* WORK TO DO
Transcribe the records word for word, starting at the line that contains "Viewport: 924px width, 521px" and stopping after the line that contains "pos(205,454)". Leave the pictures out of your copy.

* DATA LISTING
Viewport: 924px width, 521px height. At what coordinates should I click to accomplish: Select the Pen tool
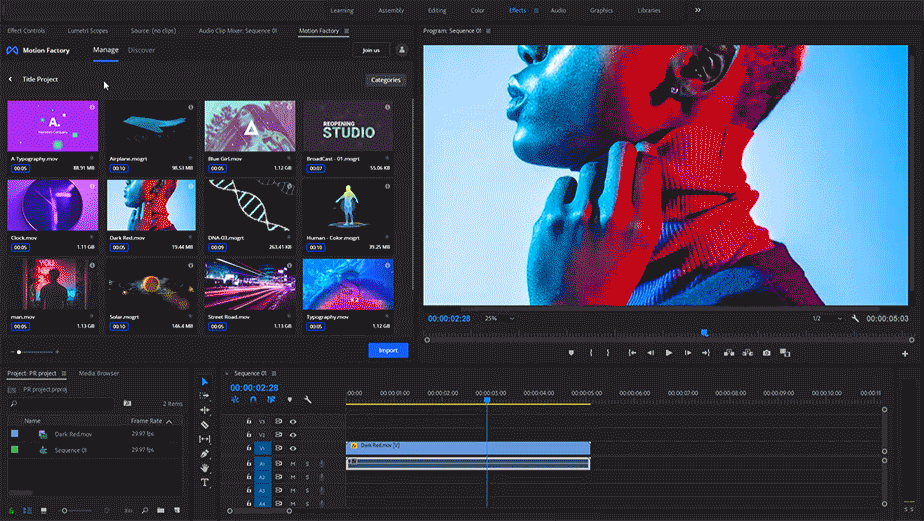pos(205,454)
--
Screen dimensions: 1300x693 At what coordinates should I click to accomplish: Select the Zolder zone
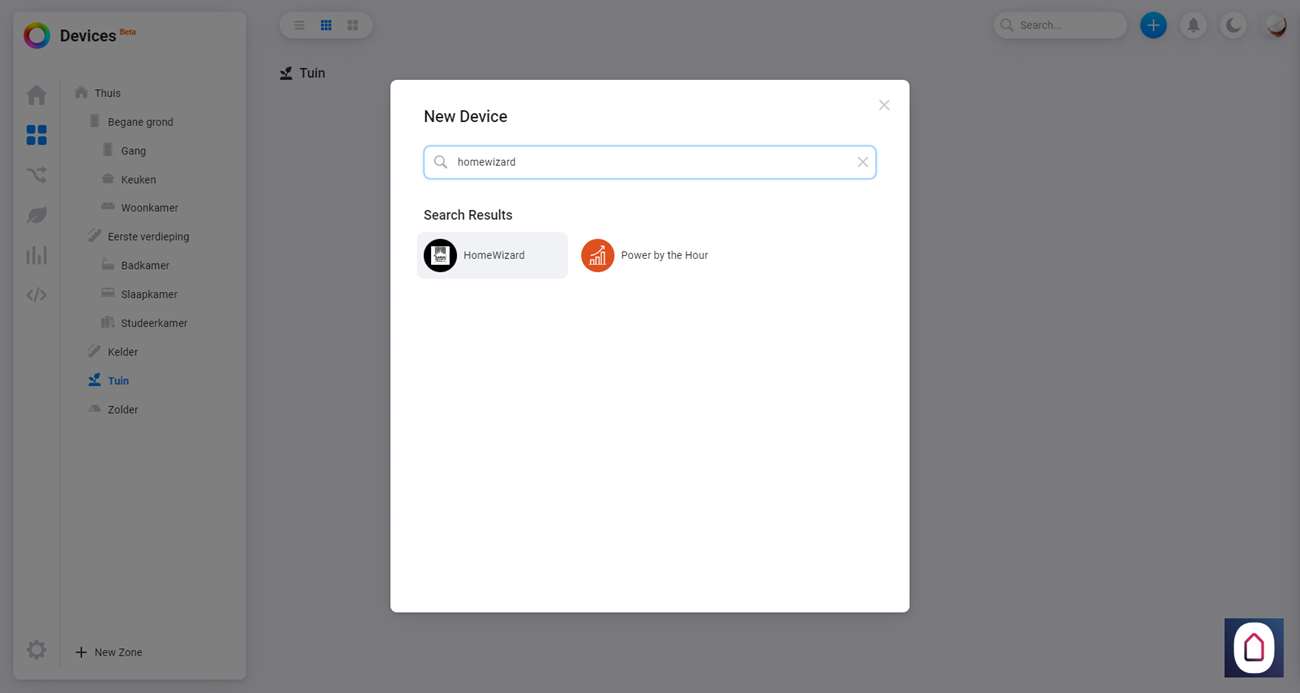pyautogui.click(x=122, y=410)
* * *
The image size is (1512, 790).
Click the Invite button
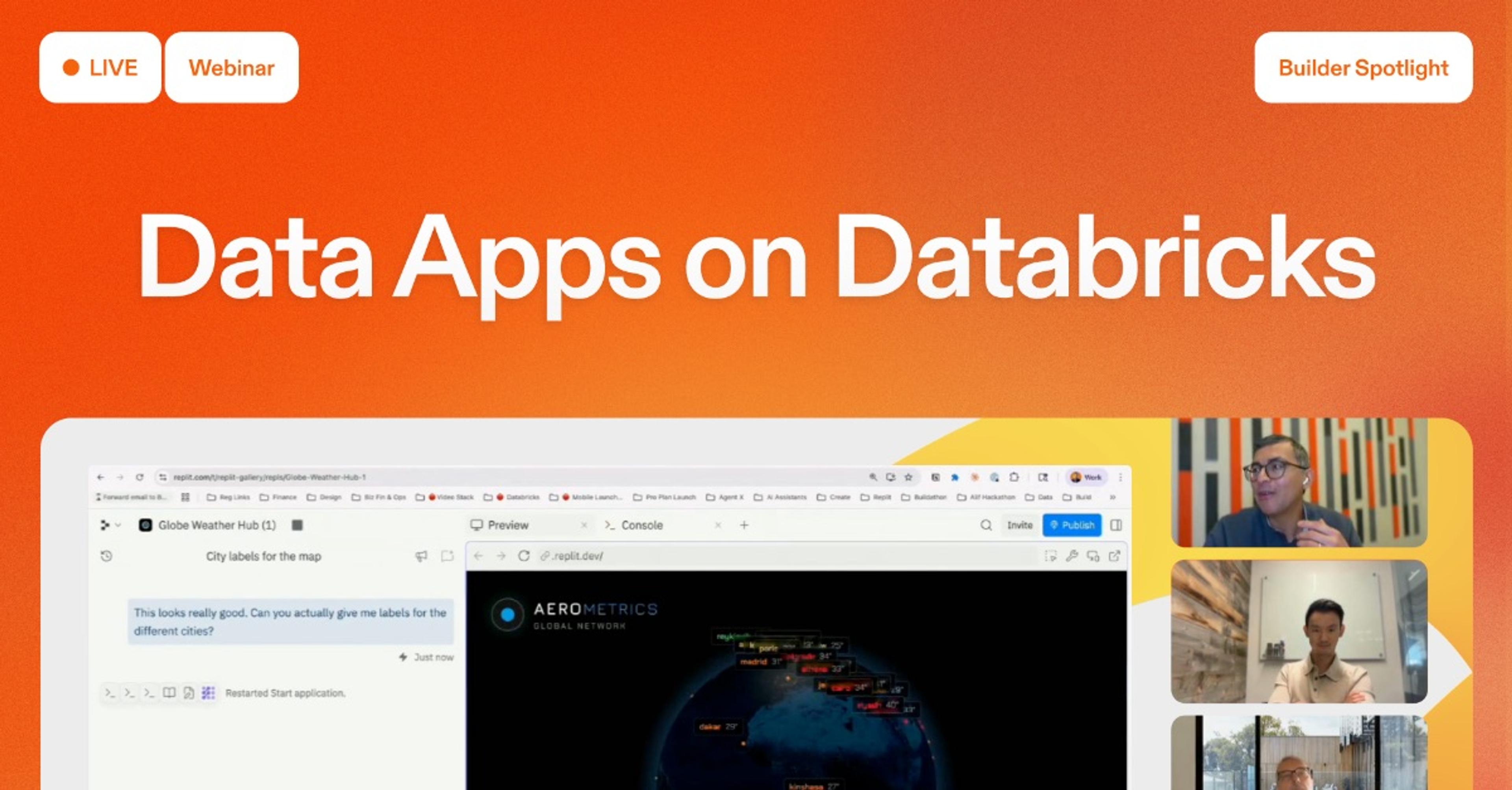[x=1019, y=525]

* COMPLETED TASK
Viewport: 924px width, 521px height. At what coordinates should I click to accomplish: Select the Pen tool
pos(205,454)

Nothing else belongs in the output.